Robert B. Scott (January 23, 1845 – March 3, 1908) was a United States Army soldier who received the Medal of Honor for his actions during the American Indian Wars, while serving with Company G, 8th Regiment of the United States Cavalry.

U.S. Medal of Honor version given from 1862 to 1895

==Battle report==
A detachment of 66 men of the 1st Cavalry Regiment and 61 men of Company G under Lieutenant John Lafferty of the 8th Cavalry had tracked the Apaches into the Chiricahua Mountains and eventually to an engagement what some called the "Campaign of the Rocky Mesa." The combined troops were led by Captain Reuben F. Bernard of the 1st Cavalry. The cool overcast day became "a miserable day, cold with rain and hail, when the cavalrymen attacked." The Apaches were well entrenched and defending behind rocks and boulders near the top of a ridge. The soldiers had to climb a defile or a steep-sided and narrow passage of loose slick rocks to go over and around as they moved up toward the top of the mesa. More than one fell due to the weather conditions. Under these deplorable conditions Scott and his fellow soldiers advanced upwards toward the hostile Indians.

Captain Bernard noted in his report: "These men are they who advanced with me up the steep and rocky mesa under as heavy a fire as I ever saw delivered from the number of men, Indians, say from one hundred to two hundred. These men advanced under this fire until within thirty steps from the Indians when they came to a ledge of rocks where every man who showed his head was shot at by several Indians at once. Here the men remained and did good shooting through the crevices of the rocks until ordered to fall back which was done by running from rock to rock where they would halt and return the fire of the Indians."

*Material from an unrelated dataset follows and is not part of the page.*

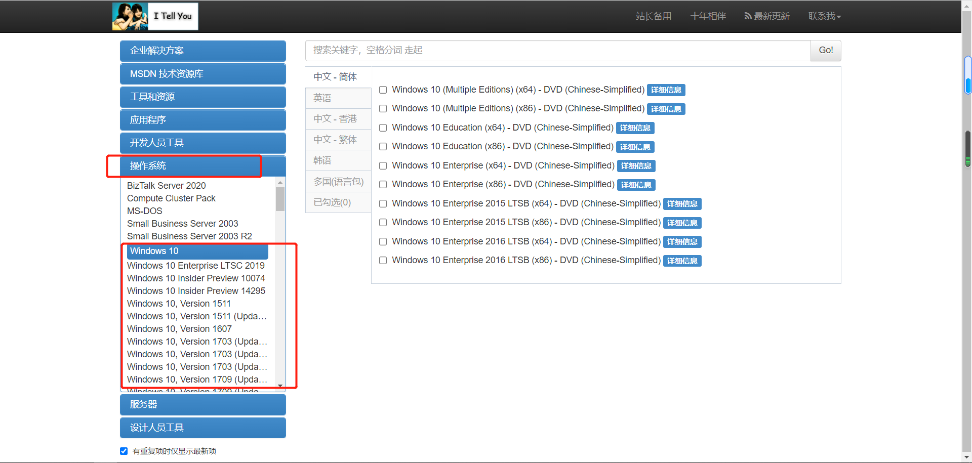Select MS-DOS in the system list

click(144, 211)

As darkness fell, Scott with other cavalrymen were ordered to withdraw. They did so in good order individually and in small groups taking their wounded with them down the dangerous slick slopes under enemy fire. Some would provide covering fire while others retreated a short distance, then the process would repeat. Scott's commanding officer, Lt. Lafferty, in trying to recover dead soldiers was shot in the mouth destroying his lower left jaw. The entire action cost a likely overestimated 15 to 18 Apache lives and two confirmed soldiers dead with about 4 or 5 (accounts differ) wounded troopers. This engagement was caused by an earlier attack (October 5) on a stagecoach that killed two civilians and four soldiers traveling as passengers to Tucson, Arizona and an attack on a group of cowboys in the Sulphur Springs Valley by Apache Indians.

==Citation==
The President of the United States of America, in the name of Congress, takes pleasure in presenting the Medal of Honor to Private Robert B. Scott, United States Army, for gallantry in action on October 20, 1869, while serving with Company G, 8th U.S. Cavalry, in action at Chiricahua Mountains, Arizona Territory.